The Nigerian Credit Challenge
In 2010, I took two 2-year term loans from both Diamond Bank and FCMB. Those were the days of easy credit.
In early 2012, I changed employers, and I was also forced to change my salary account from FCMB to GT Bank. As a good Nigerian, I went to Diamond bank and withdrew all my FCMB post-dated cheques that were with them and replaced with GT Bank cheques. I paid down both loans in June 2012. In July, the following month, I went back to Diamond Bank to request for another loan and I hit a brick wall. They said, "Oga, you need to move your salary account to Diamond Bank before you can access any loan". I was shocked. I just finished paying down a loan and I even withdrew my old cheques and replaced with new ones after relocating from Lagos to Abuja.

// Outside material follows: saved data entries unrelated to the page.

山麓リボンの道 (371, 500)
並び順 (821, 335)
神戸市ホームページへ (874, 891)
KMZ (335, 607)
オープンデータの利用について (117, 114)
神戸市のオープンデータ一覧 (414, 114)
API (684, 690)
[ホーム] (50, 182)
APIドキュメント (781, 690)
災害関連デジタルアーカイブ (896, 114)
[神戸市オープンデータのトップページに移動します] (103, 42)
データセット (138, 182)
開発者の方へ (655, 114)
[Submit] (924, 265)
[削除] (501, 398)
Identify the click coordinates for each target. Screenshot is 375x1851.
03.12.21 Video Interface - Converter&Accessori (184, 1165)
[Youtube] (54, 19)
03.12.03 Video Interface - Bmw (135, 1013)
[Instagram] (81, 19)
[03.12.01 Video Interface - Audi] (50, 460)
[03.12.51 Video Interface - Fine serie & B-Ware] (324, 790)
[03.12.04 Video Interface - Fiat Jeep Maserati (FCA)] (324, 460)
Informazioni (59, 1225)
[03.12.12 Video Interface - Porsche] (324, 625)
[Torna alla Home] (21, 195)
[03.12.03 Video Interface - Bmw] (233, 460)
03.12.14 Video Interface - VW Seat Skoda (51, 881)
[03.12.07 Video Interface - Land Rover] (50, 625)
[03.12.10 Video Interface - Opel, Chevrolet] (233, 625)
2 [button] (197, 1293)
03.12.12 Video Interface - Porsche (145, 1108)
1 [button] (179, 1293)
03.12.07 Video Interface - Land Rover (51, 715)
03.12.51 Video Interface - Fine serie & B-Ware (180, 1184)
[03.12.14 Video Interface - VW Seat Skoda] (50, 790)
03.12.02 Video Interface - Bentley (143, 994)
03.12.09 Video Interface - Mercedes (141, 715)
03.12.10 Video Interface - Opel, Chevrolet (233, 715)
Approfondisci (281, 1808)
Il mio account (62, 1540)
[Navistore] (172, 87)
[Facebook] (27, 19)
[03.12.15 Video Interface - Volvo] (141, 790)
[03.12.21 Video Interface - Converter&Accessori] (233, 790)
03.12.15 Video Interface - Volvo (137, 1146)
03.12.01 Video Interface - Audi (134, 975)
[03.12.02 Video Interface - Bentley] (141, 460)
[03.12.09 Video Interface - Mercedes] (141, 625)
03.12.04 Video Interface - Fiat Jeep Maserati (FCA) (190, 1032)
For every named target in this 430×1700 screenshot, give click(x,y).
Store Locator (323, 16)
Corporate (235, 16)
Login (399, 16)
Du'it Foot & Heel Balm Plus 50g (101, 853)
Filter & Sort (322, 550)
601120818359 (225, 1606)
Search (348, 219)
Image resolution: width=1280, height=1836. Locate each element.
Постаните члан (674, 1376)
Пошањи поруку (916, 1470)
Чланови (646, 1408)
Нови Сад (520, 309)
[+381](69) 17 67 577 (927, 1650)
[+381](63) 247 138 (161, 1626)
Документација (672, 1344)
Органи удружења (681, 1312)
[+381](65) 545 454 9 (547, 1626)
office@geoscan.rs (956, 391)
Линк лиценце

I mean, I could have disappeared into thin air if I was not interested in paying back. I explained all this to then but it all fell on deaf ears.
I said, okay, let me try my luck with other banks. FCMB. Access Bank. Ecobank. Even Unity Bank. Yes, we want to give you a loan, but you have to move your salary account to us first. We are not interested in your post-dated cheques; we have had too many issues with them in the past. I went to my employer to ask if I could move my salary account from GT Bank and they said "No". No problem. I went to GT Bank, since what the banks need was just my salary account and this all important salary account was with GT Bank anyway. Then GT Bank told me, "Yes, we will give you a loan, but we need to profile your employer and get your employer to sign off on you first". Till today, I have not heard from GT Bank again.
All of a sudden I am no longer credit worthy. I had two loans running and I paid back the interest and principal back judiciously, but I am not credit worthy. Such is the life of the average Nigerian.
But I don't give up. I saved up some money and then bought Treasury Bills through Diamond Bank. I approached Diamond Bank once again and told them I wanted a loan, but this time I am not going to back it with my salary account, but with the safest security in Nigeria - Treasury Bills backed by the full faith of the Federal Government of Nigeria. In fact the loan will be collateralized to the tune of 125%, which means that I am dropping N1.25 collateral for every N1.00 loan! The story changed. Yes, we will give you a loan but your interest rate is 19% inclusive of all charges. My excitement was deflated. These Treasuries are running at just 10.5%. I mean this bank should be able to give me a concessionary rate of 14% - 15%.
I turned down the offer and went shopping again. All the banks said "Yes, we will give you a loan". GT Bank - 20%. Access Bank - 21%. Ecobank - 19%. Uh oh what's going on here? The best rate I can get for my fixed deposit is 8% but here are all these banks quoting 20% for an over-collateralized loan. Something is off. Are these banks trying to rip me off? I went to CBN website and I saw the prime lending rate at 16.44%. Add management fee and commitment fee and you get 18.44%. So, I guess I got a good deal from Diamond Bank after all.
This does not make sense. Why are the lending rates so high? How can one run a business in Nigeria at 20% - 28% rates? I mean inflation is just 8.2% but lending rates have refused to drop. Who are those people who have borrowed money up to the tune of N17 trillion? How are they paying back? I banged my head against the wall and came up with two reasons.
Nigerian banks have form a cartel. There is some kind of oligopoly going on here. Unfortunately, the CBN Governor is a banker first before a Nigerian. So he is likely to feel the pain of bankers more than the pains of average Nigerians. There is little motivation for him to reduce lending rates.
Nigerians don't pay back. Yes, I know that is a generalization. But the truth is a lot of Nigerians just don't pay back when they owe you. I have been owed by a couple of friends, and many of them have refused to pay back. I see them buying new cars and buying new suits, going on holidays and all but nah, they ain't paying back. I have been in a situation where I owed a friend some bucks for a few years but I was in a dire condition and he knew what I passed through. I paid him back first before I went for my first vacation outside the country.
My theory is that banks have serious challenges coping with Nigerians who don't like paying back loans because of the loose identities that many people have. This has forced them to be very careful and this has also made them to charge high interest rates despite reducing savings rates. I don't blame them alone. We are all to blame.